What the exercise asks —
Reproduce the complete listing without any deviation.

▶

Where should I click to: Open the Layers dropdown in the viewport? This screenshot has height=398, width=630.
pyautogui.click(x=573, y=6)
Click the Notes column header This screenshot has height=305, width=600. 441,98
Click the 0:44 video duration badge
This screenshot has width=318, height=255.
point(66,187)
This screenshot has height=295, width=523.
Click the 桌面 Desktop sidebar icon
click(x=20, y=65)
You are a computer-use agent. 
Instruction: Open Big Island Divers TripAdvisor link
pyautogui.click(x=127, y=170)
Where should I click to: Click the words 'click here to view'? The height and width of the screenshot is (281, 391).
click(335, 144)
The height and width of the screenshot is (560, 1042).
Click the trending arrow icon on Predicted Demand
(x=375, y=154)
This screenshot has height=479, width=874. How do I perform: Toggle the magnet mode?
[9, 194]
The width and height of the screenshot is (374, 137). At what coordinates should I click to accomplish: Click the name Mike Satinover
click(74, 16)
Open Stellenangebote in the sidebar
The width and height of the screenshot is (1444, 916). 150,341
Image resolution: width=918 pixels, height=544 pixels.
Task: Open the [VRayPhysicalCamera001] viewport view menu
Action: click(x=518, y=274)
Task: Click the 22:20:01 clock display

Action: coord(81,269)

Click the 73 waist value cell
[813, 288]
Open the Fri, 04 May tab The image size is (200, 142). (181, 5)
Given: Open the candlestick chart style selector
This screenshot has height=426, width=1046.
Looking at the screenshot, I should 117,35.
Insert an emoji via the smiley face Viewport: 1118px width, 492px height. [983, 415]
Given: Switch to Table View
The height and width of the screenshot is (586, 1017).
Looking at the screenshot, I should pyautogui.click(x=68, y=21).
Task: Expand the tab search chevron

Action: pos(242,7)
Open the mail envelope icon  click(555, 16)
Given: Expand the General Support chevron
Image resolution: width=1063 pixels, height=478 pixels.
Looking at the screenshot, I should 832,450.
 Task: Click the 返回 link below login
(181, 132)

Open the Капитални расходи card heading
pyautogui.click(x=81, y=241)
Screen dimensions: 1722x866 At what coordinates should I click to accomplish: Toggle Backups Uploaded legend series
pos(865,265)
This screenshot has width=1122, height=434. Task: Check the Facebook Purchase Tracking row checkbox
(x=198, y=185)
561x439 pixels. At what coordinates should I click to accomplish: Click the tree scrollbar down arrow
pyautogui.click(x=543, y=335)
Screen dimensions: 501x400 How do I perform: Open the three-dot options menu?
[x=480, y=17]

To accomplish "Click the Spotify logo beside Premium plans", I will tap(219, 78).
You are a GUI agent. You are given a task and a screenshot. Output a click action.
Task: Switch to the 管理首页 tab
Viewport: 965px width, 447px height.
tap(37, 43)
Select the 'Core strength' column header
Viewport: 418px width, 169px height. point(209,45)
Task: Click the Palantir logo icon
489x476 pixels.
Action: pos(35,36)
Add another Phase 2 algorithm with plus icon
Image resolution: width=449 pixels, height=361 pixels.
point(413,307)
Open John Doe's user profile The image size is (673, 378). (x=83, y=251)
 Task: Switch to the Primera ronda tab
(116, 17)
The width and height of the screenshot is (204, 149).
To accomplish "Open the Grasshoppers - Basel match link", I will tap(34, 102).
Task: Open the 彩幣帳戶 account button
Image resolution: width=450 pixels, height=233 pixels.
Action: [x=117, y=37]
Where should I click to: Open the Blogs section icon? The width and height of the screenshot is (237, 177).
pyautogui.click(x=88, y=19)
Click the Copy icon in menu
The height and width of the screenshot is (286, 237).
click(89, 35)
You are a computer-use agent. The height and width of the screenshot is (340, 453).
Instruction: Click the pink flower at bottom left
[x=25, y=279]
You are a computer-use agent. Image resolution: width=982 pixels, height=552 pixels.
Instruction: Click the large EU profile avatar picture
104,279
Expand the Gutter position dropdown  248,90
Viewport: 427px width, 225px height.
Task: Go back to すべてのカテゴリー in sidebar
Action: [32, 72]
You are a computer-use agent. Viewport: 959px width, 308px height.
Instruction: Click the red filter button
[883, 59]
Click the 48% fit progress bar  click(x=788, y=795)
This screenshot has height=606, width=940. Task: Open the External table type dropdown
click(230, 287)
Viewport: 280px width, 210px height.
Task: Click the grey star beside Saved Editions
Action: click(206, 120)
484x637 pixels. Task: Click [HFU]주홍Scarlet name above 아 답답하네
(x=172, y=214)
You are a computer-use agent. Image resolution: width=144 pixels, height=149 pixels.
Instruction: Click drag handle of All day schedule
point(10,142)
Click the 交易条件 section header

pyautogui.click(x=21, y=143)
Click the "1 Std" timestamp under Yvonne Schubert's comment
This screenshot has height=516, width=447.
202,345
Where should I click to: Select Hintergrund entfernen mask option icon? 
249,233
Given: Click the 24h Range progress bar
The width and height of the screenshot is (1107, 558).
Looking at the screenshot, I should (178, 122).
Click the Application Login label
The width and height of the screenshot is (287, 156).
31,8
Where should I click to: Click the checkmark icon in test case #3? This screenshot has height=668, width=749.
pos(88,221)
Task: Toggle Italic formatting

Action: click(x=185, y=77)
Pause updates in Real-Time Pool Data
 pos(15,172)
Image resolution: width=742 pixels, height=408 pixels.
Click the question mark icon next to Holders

◀

Result —
Where should I click to: Open the Layers dropdown in the viewport? This screenshot has height=398, width=630.
pyautogui.click(x=573, y=6)
Click the Notes column header This screenshot has height=305, width=600. 441,98
Click the 0:44 video duration badge
This screenshot has width=318, height=255.
point(66,187)
This screenshot has height=295, width=523.
Click the 桌面 Desktop sidebar icon
click(x=20, y=65)
You are a computer-use agent. 
Instruction: Open Big Island Divers TripAdvisor link
pyautogui.click(x=127, y=170)
Where should I click to: Click the words 'click here to view'? The height and width of the screenshot is (281, 391).
click(335, 144)
The height and width of the screenshot is (560, 1042).
Click the trending arrow icon on Predicted Demand
(x=375, y=154)
This screenshot has height=479, width=874. How do I perform: Toggle the magnet mode?
[9, 194]
The width and height of the screenshot is (374, 137). At what coordinates should I click to accomplish: Click the name Mike Satinover
click(74, 16)
Open Stellenangebote in the sidebar
The width and height of the screenshot is (1444, 916). 150,341
Image resolution: width=918 pixels, height=544 pixels.
Task: Open the [VRayPhysicalCamera001] viewport view menu
Action: click(x=518, y=274)
Task: Click the 22:20:01 clock display

Action: coord(81,269)

Click the 73 waist value cell
[813, 288]
Open the Fri, 04 May tab The image size is (200, 142). (181, 5)
Given: Open the candlestick chart style selector
This screenshot has height=426, width=1046.
Looking at the screenshot, I should 117,35.
Insert an emoji via the smiley face Viewport: 1118px width, 492px height. [983, 415]
Given: Switch to Table View
The height and width of the screenshot is (586, 1017).
Looking at the screenshot, I should pyautogui.click(x=68, y=21).
Task: Expand the tab search chevron

Action: pos(242,7)
Open the mail envelope icon  click(555, 16)
Given: Expand the General Support chevron
Image resolution: width=1063 pixels, height=478 pixels.
Looking at the screenshot, I should 832,450.
 Task: Click the 返回 link below login
(181, 132)

Open the Капитални расходи card heading
pyautogui.click(x=81, y=241)
Screen dimensions: 1722x866 At what coordinates should I click to accomplish: Toggle Backups Uploaded legend series
pos(865,265)
This screenshot has width=1122, height=434. Task: Check the Facebook Purchase Tracking row checkbox
(x=198, y=185)
561x439 pixels. At what coordinates should I click to accomplish: Click the tree scrollbar down arrow
pyautogui.click(x=543, y=335)
Screen dimensions: 501x400 How do I perform: Open the three-dot options menu?
[x=480, y=17]

To accomplish "Click the Spotify logo beside Premium plans", I will tap(219, 78).
You are a GUI agent. You are given a task and a screenshot. Output a click action.
Task: Switch to the 管理首页 tab
Viewport: 965px width, 447px height.
tap(37, 43)
Select the 'Core strength' column header
Viewport: 418px width, 169px height. point(209,45)
Task: Click the Palantir logo icon
489x476 pixels.
Action: pos(35,36)
Add another Phase 2 algorithm with plus icon
Image resolution: width=449 pixels, height=361 pixels.
point(413,307)
Open John Doe's user profile The image size is (673, 378). (x=83, y=251)
 Task: Switch to the Primera ronda tab
(116, 17)
The width and height of the screenshot is (204, 149).
To accomplish "Open the Grasshoppers - Basel match link", I will tap(34, 102).
Task: Open the 彩幣帳戶 account button
Image resolution: width=450 pixels, height=233 pixels.
Action: [x=117, y=37]
Where should I click to: Open the Blogs section icon? The width and height of the screenshot is (237, 177).
pyautogui.click(x=88, y=19)
Click the Copy icon in menu
The height and width of the screenshot is (286, 237).
click(89, 35)
You are a computer-use agent. The height and width of the screenshot is (340, 453).
Instruction: Click the pink flower at bottom left
[x=25, y=279]
You are a computer-use agent. Image resolution: width=982 pixels, height=552 pixels.
Instruction: Click the large EU profile avatar picture
104,279
Expand the Gutter position dropdown  248,90
Viewport: 427px width, 225px height.
Task: Go back to すべてのカテゴリー in sidebar
Action: [32, 72]
You are a computer-use agent. Viewport: 959px width, 308px height.
Instruction: Click the red filter button
[883, 59]
Click the 48% fit progress bar  click(x=788, y=795)
This screenshot has height=606, width=940. Task: Open the External table type dropdown
click(230, 287)
Viewport: 280px width, 210px height.
Task: Click the grey star beside Saved Editions
Action: click(206, 120)
484x637 pixels. Task: Click [HFU]주홍Scarlet name above 아 답답하네
(x=172, y=214)
You are a computer-use agent. Image resolution: width=144 pixels, height=149 pixels.
Instruction: Click drag handle of All day schedule
point(10,142)
Click the 交易条件 section header

pyautogui.click(x=21, y=143)
Click the "1 Std" timestamp under Yvonne Schubert's comment
This screenshot has height=516, width=447.
202,345
Where should I click to: Select Hintergrund entfernen mask option icon? 
249,233
Given: Click the 24h Range progress bar
The width and height of the screenshot is (1107, 558).
Looking at the screenshot, I should (178, 122).
Click the Application Login label
The width and height of the screenshot is (287, 156).
31,8
Where should I click to: Click the checkmark icon in test case #3? This screenshot has height=668, width=749.
pos(88,221)
Task: Toggle Italic formatting

Action: click(x=185, y=77)
Pause updates in Real-Time Pool Data
 pos(15,172)
Image resolution: width=742 pixels, height=408 pixels.
Click the question mark icon next to Holders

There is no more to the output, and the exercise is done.